The events of the Red Summer are best understood in the historical context of racism in the United States. Approximately 12.5 million people were kidnapped in Africa and transported to the Americas as slaves from the sixteenth to the nineteenth centuries. In colonial America and the early United States, slavery was seen by some as an essential component of the economy. This was particularly true in the South, where slavery was widely used as a source of free labor. Slavery was considered such a vital element of the American economy that the total value of the nation’s slaves exceeded $1 billion by the mid-nineteenth century. In these times, many whites felt slavery was justified because of a commonly held racist belief that people of color were inherently inferior.

Although the practice of slavery ended following the Civil War (1861–1865) and the defeat of the Southern pro-slavery Confederate states, racial discrimination and prejudice continued across the US. In the immediate aftermath of the war, African Americans seemed ready to make significant strides in their struggle for full citizenship. Constitutional amendments gave African Americans equal protection under the law and granted African American men the right to vote. However, in practice, these gains were all but erased once federal troops left the South at the end of the Reconstruction in 1877. This power vacuum allowed white supremacists, organized in violent hate groups such as the Ku Klux Klan (KKK), to wage a war of terror aimed at denying African Americans the rights they had just won. This tactic, combined with fraudulent voting schemes and Jim Crow laws that institutionalized racial discrimination, made life difficult for African Americans across the South. Because they often relied on sharecropping to make a living, many African Americans also found themselves hopelessly trapped in debt. To make matters worse, any African American who dared to stand up for themselves was likely to be subjected to violence. By the early twentieth century, African Americans in the South—where the vast majority still lived—were forced to deal with an unending cycle of discrimination, segregation, and political disenfranchisement.

Overview

The road to the Red Summer began in the 1910s, with two major driving factors: American mobilization for World War I, and the Great Migration. When the United States entered the war in 1917, the mass enlistment of white workers left industrial cities in the North and Midwest facing severe labor shortages. These shortages provided African Americans with a way to escape the prejudice they experienced in the South. In short order, an estimated 500,000 African Americans moved northward and took over the jobs left behind by whites who joined the military. This mass movement of African Americans began a decades-long trend of migration known as the Great Migration.

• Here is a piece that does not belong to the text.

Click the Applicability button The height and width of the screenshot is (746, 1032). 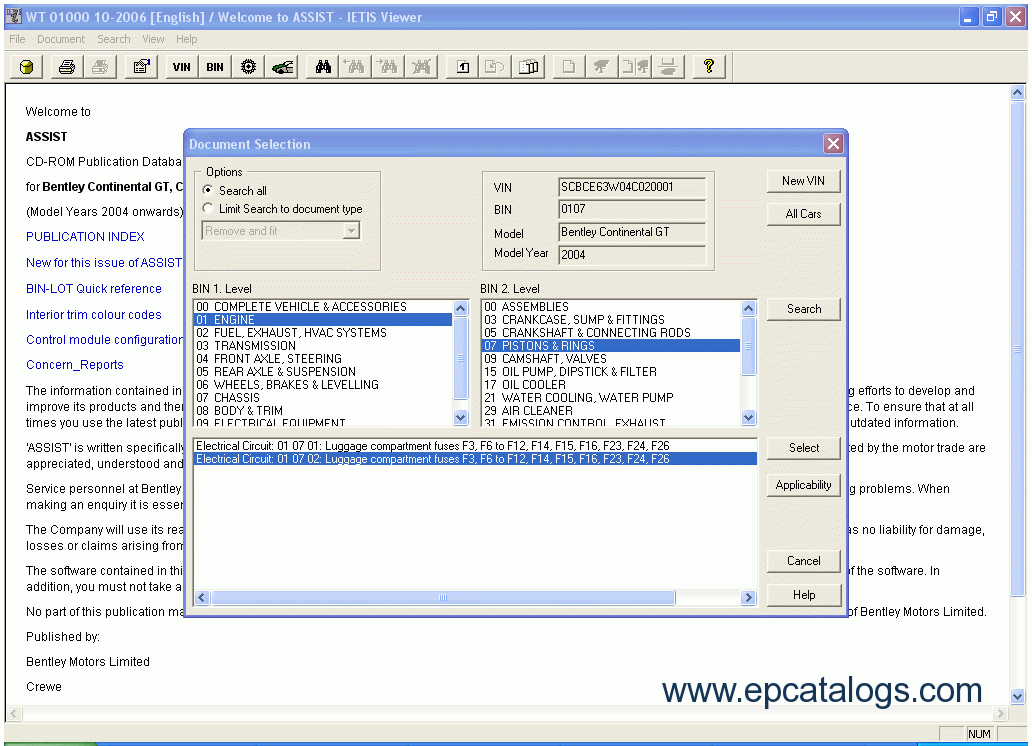[803, 485]

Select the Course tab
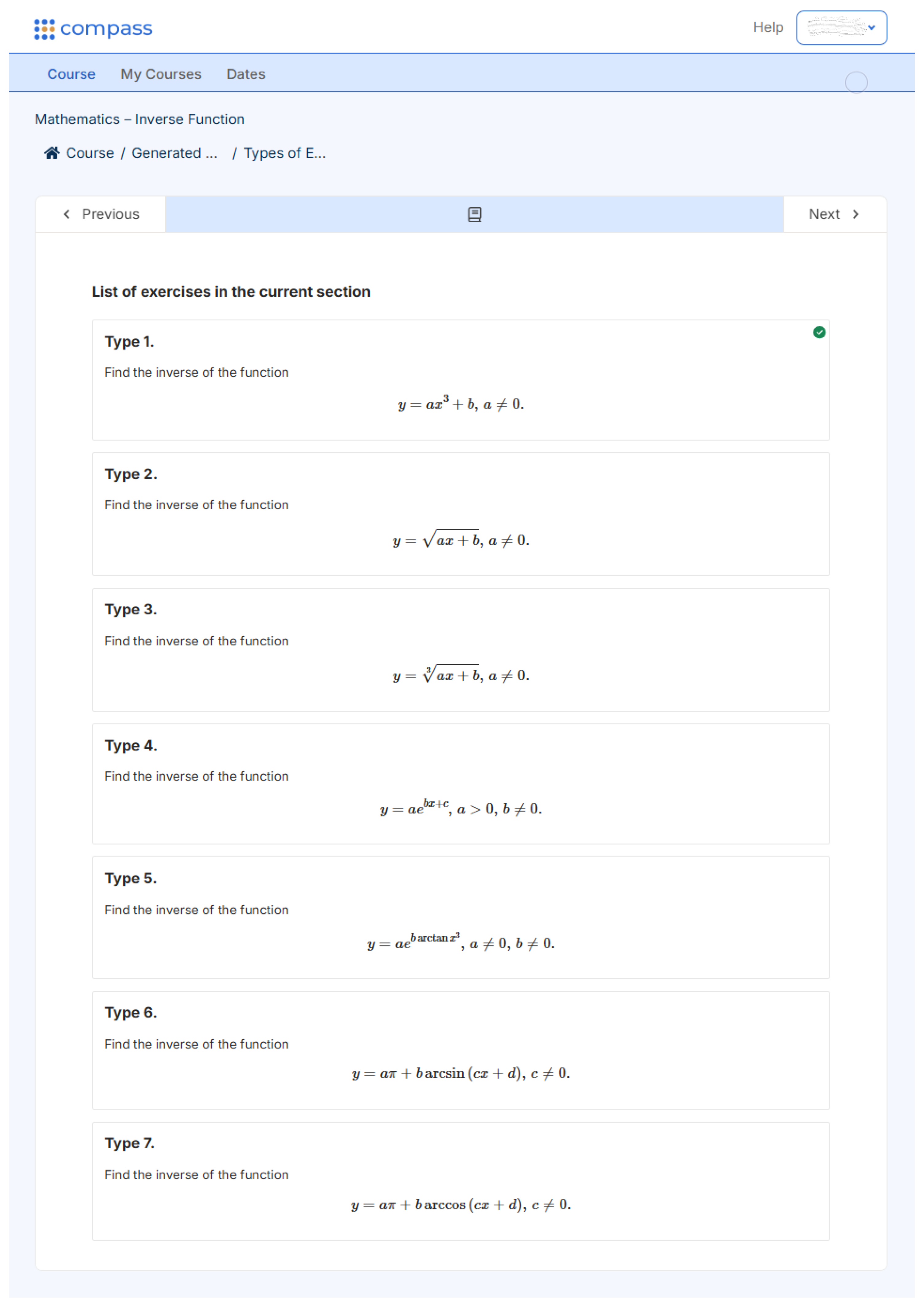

While the Great Migration was advantageous for African Americans and the businesses that desperately needed labor, it also led to a great deal of racial strife in the cities where the African Americans settled. Many working class whites thought the African Americans were stealing their jobs and resented them for it. The situation became even worse when the war ended in late 1918 and more than 380,000 African American veterans began returning home in 1919. Tempered by their wartime experience, these soldiers came back determined to fight racial inequality on their home soil. White Americans who supported racial subordination saw such the returning soldiers as a threat and sought to quickly curtail their activism. The ensuing racial conflict soon turned violent.

The first episode of violence, the Charleston Race Riots, took place in Charleston, South Carolina, in May 1919. In the months that followed, a series of racially motivated riots broke out in small towns across the South and in a number of larger cities in the North. One of the largest of these riots occurred in Washington, D.C., on July 19. The Washington riot was sparked by a white mob after news broke that an African American man had been accused of raping a white woman. Members of the mob attacked African Americans throughout the city. When the police refused to intervene, African American citizens were forced to fight back. The fighting lasted for days and several people were killed. At least fifty were seriously injured.

Additional riots broke out in other cities through the summer and into the fall. A particularly violent riot was ignited in Chicago after a young African American accidentally swam at a beach reserved for whites and was subsequently murdered. Over thirteen days of violence, rioters destroyed African American homes and businesses and killed approximately fifty people. Perhaps the worst incident was a riot that started in Elaine, Arkansas, on October 1. Beginning as an effort to stop African American sharecroppers from starting a union, a group of white planters went on a violent rampage that left at least one hundred African Americans dead.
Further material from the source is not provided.